I looked out the front porch checking on them at one point and saw them right at the fence line near the porch. My heart melted at the site, feeling like a little girl with her first pony. Life is pretty good around our place.
It’s so nice to come home and take a walk around the place and admire what we’ve accomplished in a short time. I love where we live and I couldn’t be happier being there.
Fewer projects these days than what we’ve had going since we moved in last December…thankfully. As we come down off the heat of the summer, and July and August being my least favorite months because of it, we have been finishing up fencing on the pastures. Now the horses and even the dogs can run on the west side of the pasture. The horses were having a great time running around. There is more space on the west side than the east side pasture they’ve had before. More grazing options, which is important.
The garden has run its course. Zucchini was a huge bumper crop as it typically is. Zucchini fries have become one of my favorite things to make fresh out of the garden too. Very addicting! This weekend we’ll dig up the carrots and I’ll get those done up for the winter, adding cut carrots to the freezer for cooking. I’ll also keep some fresh ones around and cut up so the little dogs can snack on those. They love them!
So much of what I do with the animals has been a learning experience. No matter how much you try and prepare or how much you think you already know, something comes up you don’t know about. For example, bumblefoot. Never heard of it…until it happened to me. Thanks to Facebook and one of its Ag groups I’m with, I was able to ask the question. Apparently if the chicken gets something stuck in their foot or get cut, or their foot has trauma somehow, it swells up kind of like a blister look. It can become or is a staph infection. So I hit the store buying antibiotic ointment and spray, gloves, bandages, etc. The chickens don’t like bandages so that didn’t work and was off right away. I’m not one to do surgery on a chicken but I’ll certainly take care of them. I was able to pull the scab off on the bottom, get everything squeezed out and applied antibiotic ointment. I do it every night. It’s working well and so far the response has been favorable. I tell you what though, even though I wear gloves during the process, I sanitize my hands, then wash and scrub them good, and make sure I haven’t touched anything or anyone until I do. I have a nice little set up now in the barn. I had pea gravel and sand to their run to keep the mud down. It was the little pea gravel that had worked in to a few of the chickens’ feet. So more sand went down and the gravel was pushed along the sides of the run. That seems to have solved that. I felt bad for a few days. Now I’m just trying to get them all back. All part of the learning curve I suppose.

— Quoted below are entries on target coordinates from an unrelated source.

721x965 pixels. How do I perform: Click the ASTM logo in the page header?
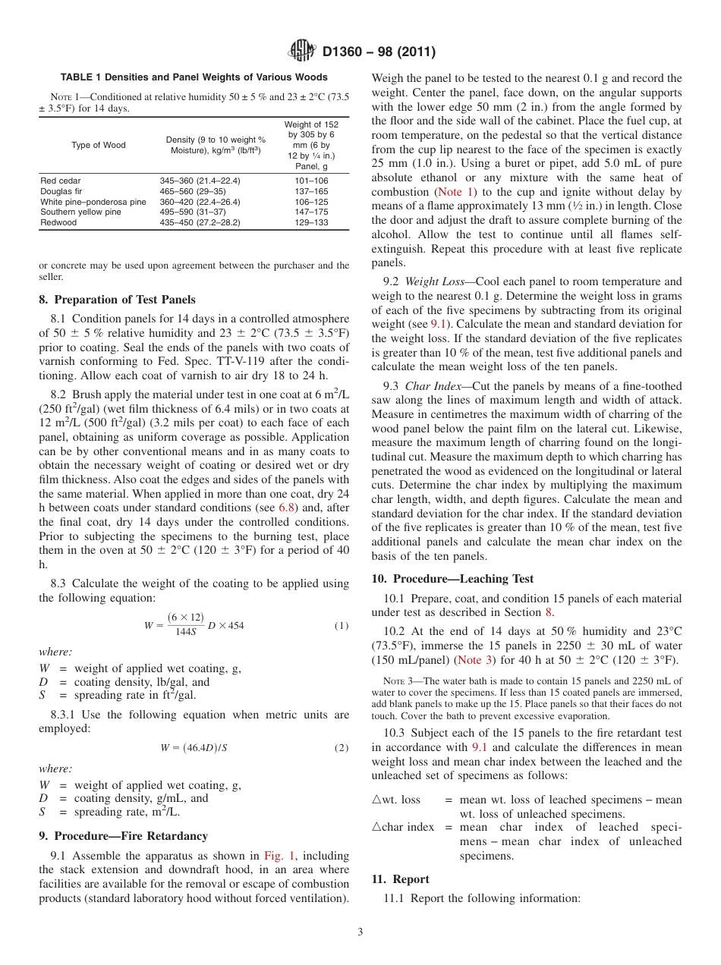coord(301,52)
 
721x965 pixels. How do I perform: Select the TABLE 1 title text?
coord(194,77)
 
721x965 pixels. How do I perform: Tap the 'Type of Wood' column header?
coord(99,145)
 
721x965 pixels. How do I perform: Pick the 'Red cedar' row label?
coord(60,181)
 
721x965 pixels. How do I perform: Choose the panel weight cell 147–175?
coord(311,212)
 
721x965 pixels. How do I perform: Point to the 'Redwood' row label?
coord(58,223)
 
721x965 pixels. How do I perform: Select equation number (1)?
coord(342,626)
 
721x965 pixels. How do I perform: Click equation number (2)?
coord(342,747)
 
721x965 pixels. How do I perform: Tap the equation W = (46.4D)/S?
coord(194,747)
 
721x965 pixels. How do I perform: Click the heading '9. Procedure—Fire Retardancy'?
coord(123,836)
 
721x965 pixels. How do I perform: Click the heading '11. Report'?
coord(400,879)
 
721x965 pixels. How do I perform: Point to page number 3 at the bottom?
coord(360,932)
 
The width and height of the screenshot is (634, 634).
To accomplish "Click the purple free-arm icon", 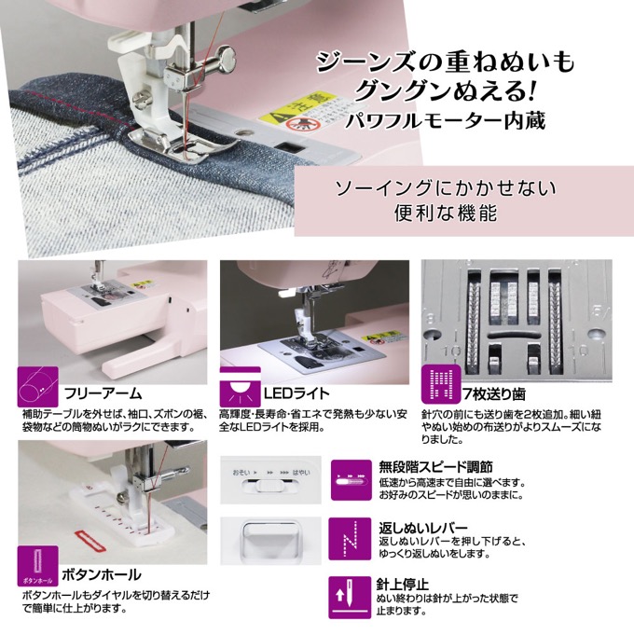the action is pyautogui.click(x=37, y=387).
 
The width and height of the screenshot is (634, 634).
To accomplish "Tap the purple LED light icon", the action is pyautogui.click(x=241, y=387).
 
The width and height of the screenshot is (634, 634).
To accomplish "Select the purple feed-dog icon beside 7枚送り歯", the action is pyautogui.click(x=441, y=384).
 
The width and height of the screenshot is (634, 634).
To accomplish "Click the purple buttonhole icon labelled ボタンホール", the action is pyautogui.click(x=37, y=566).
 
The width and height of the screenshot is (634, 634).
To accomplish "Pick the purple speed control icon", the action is pyautogui.click(x=351, y=480).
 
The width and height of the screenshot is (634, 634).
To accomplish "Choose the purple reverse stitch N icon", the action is pyautogui.click(x=350, y=539).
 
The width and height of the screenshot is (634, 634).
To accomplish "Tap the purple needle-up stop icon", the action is pyautogui.click(x=350, y=598).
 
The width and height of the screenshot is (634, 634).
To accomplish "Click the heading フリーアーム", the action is pyautogui.click(x=103, y=393).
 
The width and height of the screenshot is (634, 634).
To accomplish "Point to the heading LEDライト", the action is pyautogui.click(x=296, y=393).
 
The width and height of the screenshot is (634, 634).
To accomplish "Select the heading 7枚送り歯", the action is pyautogui.click(x=494, y=393).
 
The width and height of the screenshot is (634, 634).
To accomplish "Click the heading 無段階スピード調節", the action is pyautogui.click(x=436, y=467).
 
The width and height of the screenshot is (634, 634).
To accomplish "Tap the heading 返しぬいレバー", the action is pyautogui.click(x=423, y=528).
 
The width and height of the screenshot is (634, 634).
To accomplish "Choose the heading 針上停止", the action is pyautogui.click(x=403, y=585).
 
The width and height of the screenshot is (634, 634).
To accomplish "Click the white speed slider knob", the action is pyautogui.click(x=269, y=485).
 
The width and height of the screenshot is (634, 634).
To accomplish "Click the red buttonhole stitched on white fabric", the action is pyautogui.click(x=90, y=542).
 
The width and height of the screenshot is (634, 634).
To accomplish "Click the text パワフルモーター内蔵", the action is pyautogui.click(x=445, y=121).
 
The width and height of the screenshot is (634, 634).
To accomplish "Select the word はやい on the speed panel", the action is pyautogui.click(x=301, y=472).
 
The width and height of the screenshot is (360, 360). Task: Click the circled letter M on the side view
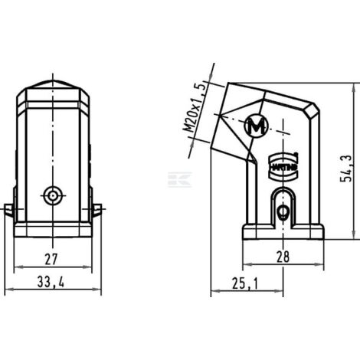(256, 126)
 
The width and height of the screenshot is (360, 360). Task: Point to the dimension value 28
(283, 258)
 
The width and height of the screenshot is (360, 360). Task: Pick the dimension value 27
(51, 258)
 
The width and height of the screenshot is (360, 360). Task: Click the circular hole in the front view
(52, 195)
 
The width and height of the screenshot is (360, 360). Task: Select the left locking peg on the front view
(8, 208)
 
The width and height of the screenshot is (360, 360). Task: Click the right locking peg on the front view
(97, 208)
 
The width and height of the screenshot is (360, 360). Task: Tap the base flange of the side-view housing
(283, 231)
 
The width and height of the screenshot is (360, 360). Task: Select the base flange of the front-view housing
(52, 230)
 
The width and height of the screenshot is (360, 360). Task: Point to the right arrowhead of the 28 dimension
(320, 267)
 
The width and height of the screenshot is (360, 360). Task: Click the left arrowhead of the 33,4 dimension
(7, 292)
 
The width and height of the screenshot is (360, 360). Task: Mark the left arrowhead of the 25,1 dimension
(214, 292)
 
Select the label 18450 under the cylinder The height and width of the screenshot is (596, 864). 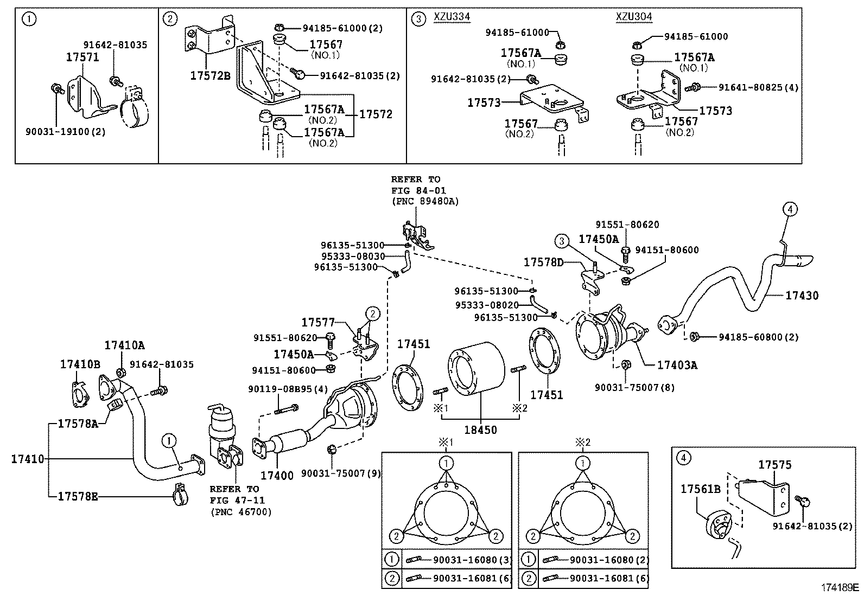(x=480, y=430)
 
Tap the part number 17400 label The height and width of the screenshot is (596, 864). (x=277, y=476)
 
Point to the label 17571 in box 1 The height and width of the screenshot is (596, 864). (x=82, y=57)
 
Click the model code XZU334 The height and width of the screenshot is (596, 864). (x=452, y=17)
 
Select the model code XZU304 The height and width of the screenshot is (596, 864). (x=634, y=17)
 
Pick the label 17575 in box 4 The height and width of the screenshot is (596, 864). (x=774, y=465)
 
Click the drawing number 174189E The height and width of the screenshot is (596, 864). (x=840, y=588)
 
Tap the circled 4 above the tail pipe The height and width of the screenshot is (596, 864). (x=790, y=208)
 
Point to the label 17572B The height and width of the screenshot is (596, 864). (x=210, y=75)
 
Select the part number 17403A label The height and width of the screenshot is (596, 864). (x=677, y=365)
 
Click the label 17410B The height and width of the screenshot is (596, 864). (x=80, y=365)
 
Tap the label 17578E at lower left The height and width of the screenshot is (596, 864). (x=78, y=496)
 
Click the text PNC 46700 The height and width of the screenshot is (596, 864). (x=240, y=511)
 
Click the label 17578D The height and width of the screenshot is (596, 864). (x=543, y=262)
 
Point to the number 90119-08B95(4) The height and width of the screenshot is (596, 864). (x=288, y=389)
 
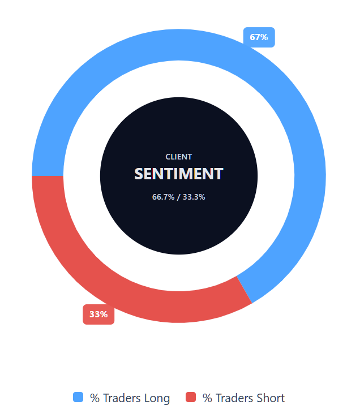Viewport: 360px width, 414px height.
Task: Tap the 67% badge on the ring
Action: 259,37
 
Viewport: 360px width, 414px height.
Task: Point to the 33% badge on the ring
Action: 98,314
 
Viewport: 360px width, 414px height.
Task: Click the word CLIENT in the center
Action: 178,157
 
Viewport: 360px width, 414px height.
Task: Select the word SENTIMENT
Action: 179,174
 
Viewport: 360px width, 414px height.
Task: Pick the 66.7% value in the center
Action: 162,197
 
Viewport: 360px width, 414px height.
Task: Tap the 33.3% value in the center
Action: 194,197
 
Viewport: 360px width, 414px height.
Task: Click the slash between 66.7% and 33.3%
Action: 178,197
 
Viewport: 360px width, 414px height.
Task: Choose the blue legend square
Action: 78,397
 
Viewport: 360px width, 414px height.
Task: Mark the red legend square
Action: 191,397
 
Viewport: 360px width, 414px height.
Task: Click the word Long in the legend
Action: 156,398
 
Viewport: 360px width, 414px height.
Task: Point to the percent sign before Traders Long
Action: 95,398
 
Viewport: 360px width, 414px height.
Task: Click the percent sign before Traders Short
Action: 207,398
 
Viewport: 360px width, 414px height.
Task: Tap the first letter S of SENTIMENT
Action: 139,174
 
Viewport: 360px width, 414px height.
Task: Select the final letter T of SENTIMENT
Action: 219,174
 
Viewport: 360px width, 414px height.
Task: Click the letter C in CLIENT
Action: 168,157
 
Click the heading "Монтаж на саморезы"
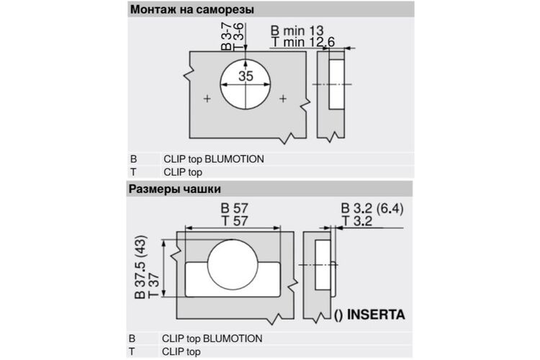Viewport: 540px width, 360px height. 192,9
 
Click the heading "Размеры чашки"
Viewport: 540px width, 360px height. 175,189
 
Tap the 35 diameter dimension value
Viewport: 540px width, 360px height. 246,76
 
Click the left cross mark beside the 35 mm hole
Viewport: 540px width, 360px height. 207,99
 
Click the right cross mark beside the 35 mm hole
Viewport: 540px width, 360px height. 283,99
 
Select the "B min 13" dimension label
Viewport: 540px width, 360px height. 297,30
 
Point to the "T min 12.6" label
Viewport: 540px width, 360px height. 303,42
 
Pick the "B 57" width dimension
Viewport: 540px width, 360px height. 235,208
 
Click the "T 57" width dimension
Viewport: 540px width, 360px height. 235,221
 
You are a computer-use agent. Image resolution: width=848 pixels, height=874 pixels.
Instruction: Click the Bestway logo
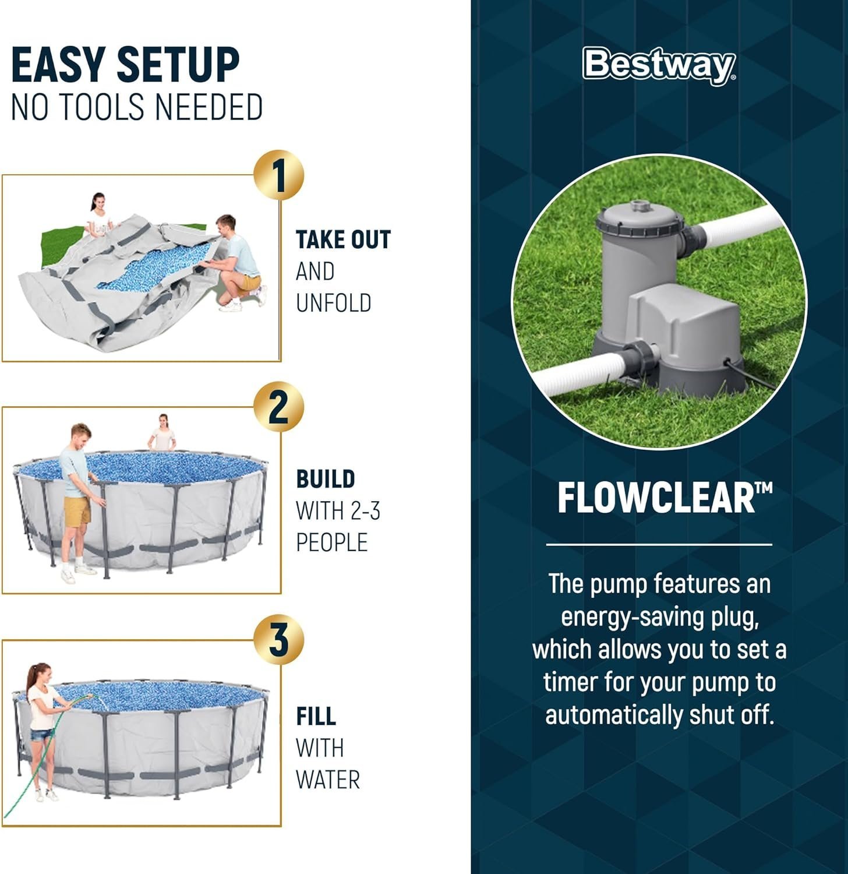coord(659,64)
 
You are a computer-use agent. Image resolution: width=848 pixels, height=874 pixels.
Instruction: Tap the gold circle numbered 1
coord(279,175)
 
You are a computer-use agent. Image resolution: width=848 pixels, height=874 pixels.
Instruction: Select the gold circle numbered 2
coord(279,407)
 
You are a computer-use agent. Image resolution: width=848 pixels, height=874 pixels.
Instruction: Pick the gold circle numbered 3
coord(279,640)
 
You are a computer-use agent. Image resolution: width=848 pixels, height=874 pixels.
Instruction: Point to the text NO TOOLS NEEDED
coord(137,107)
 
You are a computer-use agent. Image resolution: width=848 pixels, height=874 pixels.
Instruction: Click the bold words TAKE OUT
coord(343,240)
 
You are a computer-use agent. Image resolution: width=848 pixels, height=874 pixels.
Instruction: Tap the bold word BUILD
coord(326,479)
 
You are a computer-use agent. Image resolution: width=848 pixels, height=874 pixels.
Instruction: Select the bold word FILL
coord(316,717)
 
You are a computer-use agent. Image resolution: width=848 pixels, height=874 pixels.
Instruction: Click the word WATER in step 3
coord(328,780)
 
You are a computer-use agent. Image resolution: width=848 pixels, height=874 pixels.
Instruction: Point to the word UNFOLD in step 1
coord(333,303)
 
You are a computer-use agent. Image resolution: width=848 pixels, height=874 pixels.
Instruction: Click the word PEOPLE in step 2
coord(332,542)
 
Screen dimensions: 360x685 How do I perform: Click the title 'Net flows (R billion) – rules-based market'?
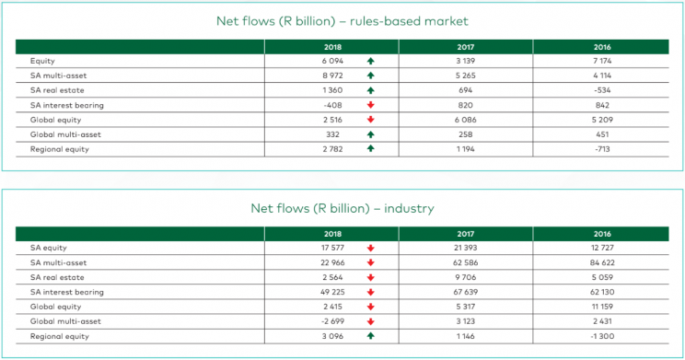342,20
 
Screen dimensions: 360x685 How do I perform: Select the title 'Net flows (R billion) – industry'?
342,208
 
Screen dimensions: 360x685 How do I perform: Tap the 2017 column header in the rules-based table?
465,45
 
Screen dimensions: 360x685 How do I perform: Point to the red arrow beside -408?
369,105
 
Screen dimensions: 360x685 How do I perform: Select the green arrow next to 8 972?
369,75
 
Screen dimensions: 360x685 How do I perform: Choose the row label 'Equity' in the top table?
42,61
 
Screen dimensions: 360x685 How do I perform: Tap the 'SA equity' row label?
47,248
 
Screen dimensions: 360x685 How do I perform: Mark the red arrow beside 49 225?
369,292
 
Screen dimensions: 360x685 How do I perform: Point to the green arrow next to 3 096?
369,336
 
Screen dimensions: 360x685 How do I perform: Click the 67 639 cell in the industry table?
465,292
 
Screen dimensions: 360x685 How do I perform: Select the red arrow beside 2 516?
369,120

With September here now, we turn our thoughts to getting all the logs we have cut up. We have a wood shed that had wood to last through the winter last year. We’ve got it all built up again but cutting, splitting, and stacking is still needed. Because we tend to like things organized, we’ll clean it all out first then proceed to get it all organized in areas for kindling, small wood chunks, and larger wood chunks. It won’t be long and we’ll be feeling cooler temperatures with snow behind it at some point. We’ll be ready!